Facilitators and working‑group members spent substantial time reflecting on the Ag Behavioral Health Summit and planning next steps for statewide outreach. Clinton Wilson and other members described positive feedback on networking and roundtables and proposed adjustments to increase producer participation, including rotating the summit across regions, hosting farmer socials at the summit venue, adding optional farm tours for providers, and partnering with county commissioners and Farm Bureau chapters to recruit champions in local communities.
Robert Secada (Colorado Department of Agriculture) told the group that the enabling legislation (SB) allocated $7,400 for a single in‑person summit this year and recommended that the work group consider outside funding if members want additional events. "The legislation only allocated $7,400 for a single in person summit," Secada said, noting the constraint and the possibility of supplementing that amount with outside support.
Rosie Scovern (CDA) briefed attendees on housekeeping changes: the group's charter now includes attendance stipulations and the team asked members to email proxy information 24 hours before meetings to ensure continuity.
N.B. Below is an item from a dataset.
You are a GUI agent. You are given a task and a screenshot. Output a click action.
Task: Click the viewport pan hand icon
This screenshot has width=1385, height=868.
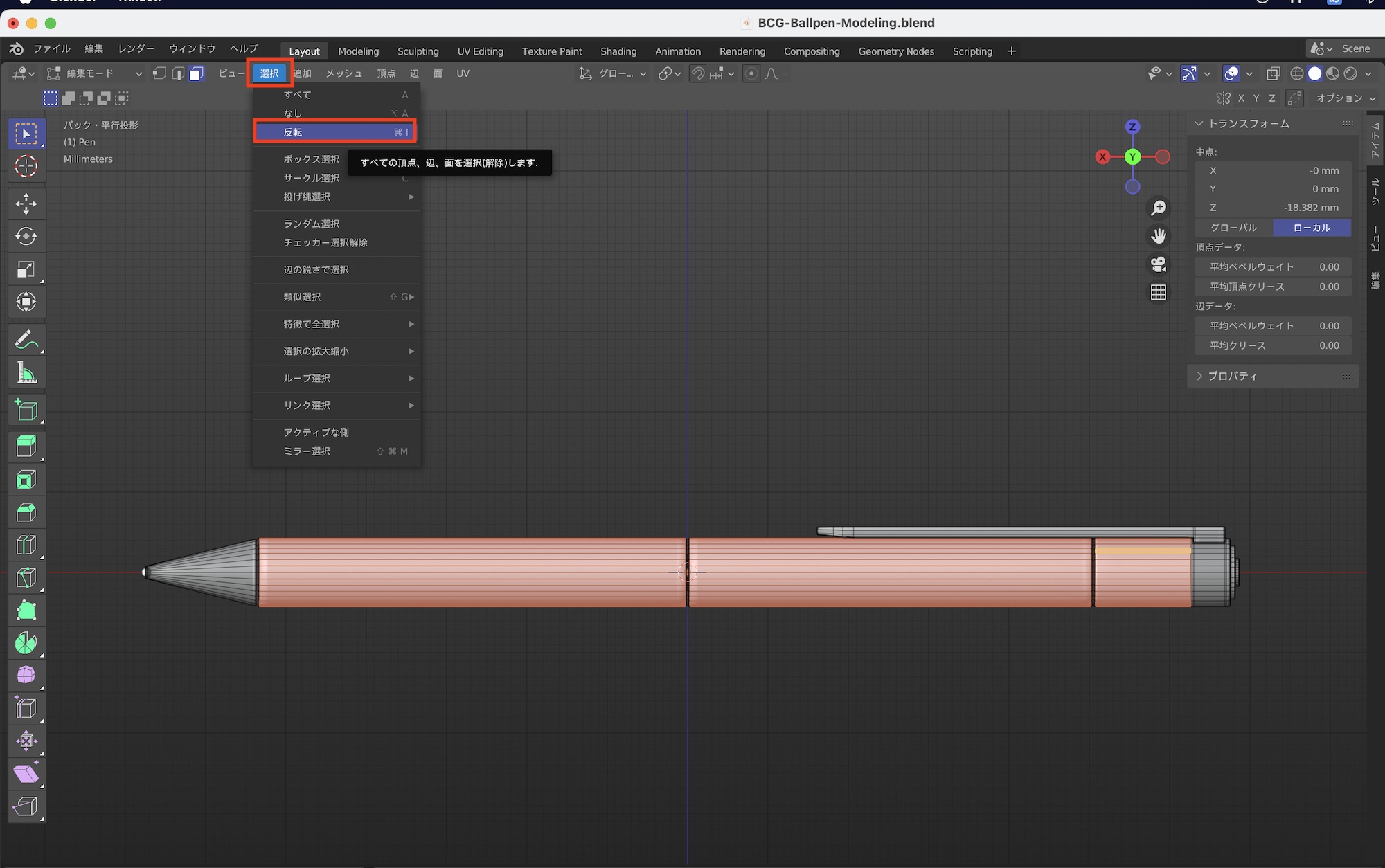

Members agreed to keep the monthly meeting time on the fourth Tuesday and Rosie said the dates would be posted on the group's calendar and website.
Regarding policy guidance, Scovern and Secada said the group's first legislative report had been finalized and sent to the governor's office; they also said future policy recommendations will require a more formal review process and documented votes before being included in official submissions.
What was decided and next steps: the working group agreed to continue the summit planning process, explore rotating locations and more aggressive outreach (CCI, county commissioners, FFA, extension and USDA field offices), and the communications subcommittee will meet to draft outreach plans. Rosie said the legislative report will be circulated to the full group during the follow‑up email so members can review what was submitted to the governor's office.